■ **Text provided**
<<<<

Posted on Sep 4, 2013 by Tom Gilson
What does faith have to do with knowledge? Skeptics keep asking that. In part one of this series I showed one thing obviously wrong with a certain atheistic philosophy professor’s view on the matter (more on him below). But I was asked to draw out the actual connection that exists between the two. It’s a fair question, but it’s also a daunting task, in that the follow-up question is bound to be, “If faith is tied to knowledge, then how do you know what you have faith in is real?”
There’s no short answer to that question: it’s the whole apologetic issue wrapped up in one quick query. So I’m going to ask everyone to bear in mind that although it’s easy to ask a question like that in one brief blog comment, to answer it is the project of libraries full of material. The libraries exist, but they’re deucedly difficult to reproduce in a comment thread.
Still I believe I can offer a manageable answer to the basic question, What connection is there between knowledge and [glossary]faith[/glossary]? Faith is a complex experience and a multifaceted word, so what follows is far from the whole story; but I think it comes close to the heart of the ongoing discussion here. Its short form goes something like this: faith is trust built upon knowledge.
I’ll play that out in a couple different ways from a believing Christian perspective, then I’ll address the number one skeptical objection.
Faith Based On Knowledge
I’ll begin with the common Christian experience of having faith in the promise of eternal life. That belief doesn’t arrive out of thin air, or wishful thinking, or fear, or hopefulness, or (especially) pretending. There is a strong knowledge connection there. It begins (Christians believe) with knowing that Jesus Christ died and rose again following a life which, when capped off by his resurrection, established his credibility as one who could make promises of that magnitude, and who would keep the promises that he made.
Let me repeat that to make sure it’s clear. Suppose (whether you believe it or not) that Jesus actually
- Lived a life at least approximately like what the New Testament records
- Rose again after his death
- Demonstrated a completely trustworthy character
- Demonstrated sufficient power to raise others from the dead
- Promised to raise you or me from the dead based on certain conditions
If you had reason to consider all that to be actually true in history, then the step of faith would be quite justifiable, even obvious: all you would have to do is to take the otherwise quite normal step of believing someone will do what he says, when he is known to have the character and the power to do what he says. That’s what Christian faith is like: it’s drawing a warranted conclusion about the unknown based on knowledge of the known.

>>>>

■ **Problems and tasks**
a - In the post on faith and knowledge, what short form does the author give for the connection between the two?
b - Quote the post on faith and knowledge from "Still I believe" up to and including "one skeptical objection.".
The items that come next are separate material, apart from the post.

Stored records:
<<<<

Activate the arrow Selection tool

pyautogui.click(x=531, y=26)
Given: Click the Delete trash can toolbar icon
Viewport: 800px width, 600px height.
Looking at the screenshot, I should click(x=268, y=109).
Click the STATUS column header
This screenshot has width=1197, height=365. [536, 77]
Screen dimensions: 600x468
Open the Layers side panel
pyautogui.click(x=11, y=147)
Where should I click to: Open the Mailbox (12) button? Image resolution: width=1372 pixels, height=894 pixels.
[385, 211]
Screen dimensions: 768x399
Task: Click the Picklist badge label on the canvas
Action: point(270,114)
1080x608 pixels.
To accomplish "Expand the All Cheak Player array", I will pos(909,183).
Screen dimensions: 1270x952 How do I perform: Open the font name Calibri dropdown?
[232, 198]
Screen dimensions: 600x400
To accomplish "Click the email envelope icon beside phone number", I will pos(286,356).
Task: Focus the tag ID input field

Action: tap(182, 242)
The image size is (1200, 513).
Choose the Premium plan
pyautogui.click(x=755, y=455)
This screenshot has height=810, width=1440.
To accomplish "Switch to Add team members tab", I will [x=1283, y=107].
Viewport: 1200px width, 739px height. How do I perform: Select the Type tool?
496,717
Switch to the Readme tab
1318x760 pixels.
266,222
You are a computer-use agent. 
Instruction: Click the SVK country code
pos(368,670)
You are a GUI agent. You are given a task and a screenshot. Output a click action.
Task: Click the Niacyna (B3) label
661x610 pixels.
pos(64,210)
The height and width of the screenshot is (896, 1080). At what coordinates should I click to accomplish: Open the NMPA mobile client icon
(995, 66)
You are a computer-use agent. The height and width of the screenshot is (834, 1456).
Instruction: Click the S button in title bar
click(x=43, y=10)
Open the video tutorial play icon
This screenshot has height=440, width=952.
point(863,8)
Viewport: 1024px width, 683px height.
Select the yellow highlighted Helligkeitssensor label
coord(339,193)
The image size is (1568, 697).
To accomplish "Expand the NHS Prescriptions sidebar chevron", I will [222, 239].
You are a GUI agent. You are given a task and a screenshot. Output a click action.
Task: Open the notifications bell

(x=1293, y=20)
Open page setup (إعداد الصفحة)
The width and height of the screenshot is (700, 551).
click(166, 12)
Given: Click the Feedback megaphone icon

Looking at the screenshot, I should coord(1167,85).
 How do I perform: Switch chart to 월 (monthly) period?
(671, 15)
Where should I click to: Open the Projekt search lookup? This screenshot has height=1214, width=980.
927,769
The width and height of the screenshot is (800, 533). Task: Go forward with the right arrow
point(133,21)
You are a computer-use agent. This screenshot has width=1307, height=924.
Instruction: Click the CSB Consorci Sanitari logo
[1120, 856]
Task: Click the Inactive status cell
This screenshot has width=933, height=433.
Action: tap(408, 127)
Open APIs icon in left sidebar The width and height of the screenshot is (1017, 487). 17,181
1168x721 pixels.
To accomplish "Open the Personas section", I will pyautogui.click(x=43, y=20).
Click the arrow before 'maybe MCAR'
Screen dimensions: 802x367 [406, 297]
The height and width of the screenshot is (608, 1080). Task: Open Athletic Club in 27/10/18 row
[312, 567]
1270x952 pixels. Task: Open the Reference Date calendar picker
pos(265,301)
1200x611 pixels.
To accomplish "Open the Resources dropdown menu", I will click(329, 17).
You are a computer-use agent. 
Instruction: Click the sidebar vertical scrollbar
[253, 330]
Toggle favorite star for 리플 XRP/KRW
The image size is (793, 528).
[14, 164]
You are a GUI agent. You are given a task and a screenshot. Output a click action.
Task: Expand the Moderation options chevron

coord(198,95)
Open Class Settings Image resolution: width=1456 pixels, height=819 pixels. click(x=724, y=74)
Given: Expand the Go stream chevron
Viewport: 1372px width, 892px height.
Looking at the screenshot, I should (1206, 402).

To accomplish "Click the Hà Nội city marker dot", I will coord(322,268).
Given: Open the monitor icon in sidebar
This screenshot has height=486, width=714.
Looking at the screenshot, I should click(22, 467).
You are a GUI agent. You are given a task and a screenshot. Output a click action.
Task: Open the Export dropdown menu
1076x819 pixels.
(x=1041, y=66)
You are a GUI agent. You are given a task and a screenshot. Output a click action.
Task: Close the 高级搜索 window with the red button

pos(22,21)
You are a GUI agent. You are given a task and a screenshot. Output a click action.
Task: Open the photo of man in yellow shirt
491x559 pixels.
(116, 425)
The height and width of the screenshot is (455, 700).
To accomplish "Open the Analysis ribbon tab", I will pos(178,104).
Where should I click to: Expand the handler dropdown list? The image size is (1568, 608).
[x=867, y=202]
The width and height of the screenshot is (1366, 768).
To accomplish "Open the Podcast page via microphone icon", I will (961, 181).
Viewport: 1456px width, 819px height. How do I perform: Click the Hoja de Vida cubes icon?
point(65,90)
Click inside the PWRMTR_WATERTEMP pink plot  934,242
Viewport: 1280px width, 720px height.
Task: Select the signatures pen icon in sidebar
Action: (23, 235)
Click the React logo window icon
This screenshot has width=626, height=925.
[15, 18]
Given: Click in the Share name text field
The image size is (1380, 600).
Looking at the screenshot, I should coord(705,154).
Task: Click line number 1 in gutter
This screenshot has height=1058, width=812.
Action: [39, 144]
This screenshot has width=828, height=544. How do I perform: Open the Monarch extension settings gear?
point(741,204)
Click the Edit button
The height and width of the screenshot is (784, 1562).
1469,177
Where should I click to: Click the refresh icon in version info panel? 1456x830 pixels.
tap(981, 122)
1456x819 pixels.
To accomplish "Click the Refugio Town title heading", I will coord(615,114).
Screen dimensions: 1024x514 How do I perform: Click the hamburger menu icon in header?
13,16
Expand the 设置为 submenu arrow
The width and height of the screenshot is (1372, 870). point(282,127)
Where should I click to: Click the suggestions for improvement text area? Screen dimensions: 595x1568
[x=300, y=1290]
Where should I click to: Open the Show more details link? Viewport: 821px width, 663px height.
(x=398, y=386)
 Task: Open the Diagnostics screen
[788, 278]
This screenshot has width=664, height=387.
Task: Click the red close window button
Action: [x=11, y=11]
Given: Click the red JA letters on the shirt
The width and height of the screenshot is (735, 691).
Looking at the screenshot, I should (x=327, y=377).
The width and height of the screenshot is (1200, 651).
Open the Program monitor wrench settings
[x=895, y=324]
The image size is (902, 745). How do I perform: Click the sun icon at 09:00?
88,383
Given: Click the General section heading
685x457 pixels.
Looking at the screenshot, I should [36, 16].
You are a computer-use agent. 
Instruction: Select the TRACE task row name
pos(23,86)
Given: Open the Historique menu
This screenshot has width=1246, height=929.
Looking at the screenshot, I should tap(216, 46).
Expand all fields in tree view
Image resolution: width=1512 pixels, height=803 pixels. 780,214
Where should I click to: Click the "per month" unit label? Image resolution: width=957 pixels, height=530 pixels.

>>>>

■ **Answers to the problems**
a - Faith is trust built upon knowledge.

b -
Still I believe I can offer a manageable answer to the basic question, What connection is there between knowledge and [glossary]faith[/glossary]? Faith is a complex experience and a multifaceted word, so what follows is far from the whole story; but I think it comes close to the heart of the ongoing discussion here. Its short form goes something like this: faith is trust built upon knowledge.
I’ll play that out in a couple different ways from a believing Christian perspective, then I’ll address the number one skeptical objection.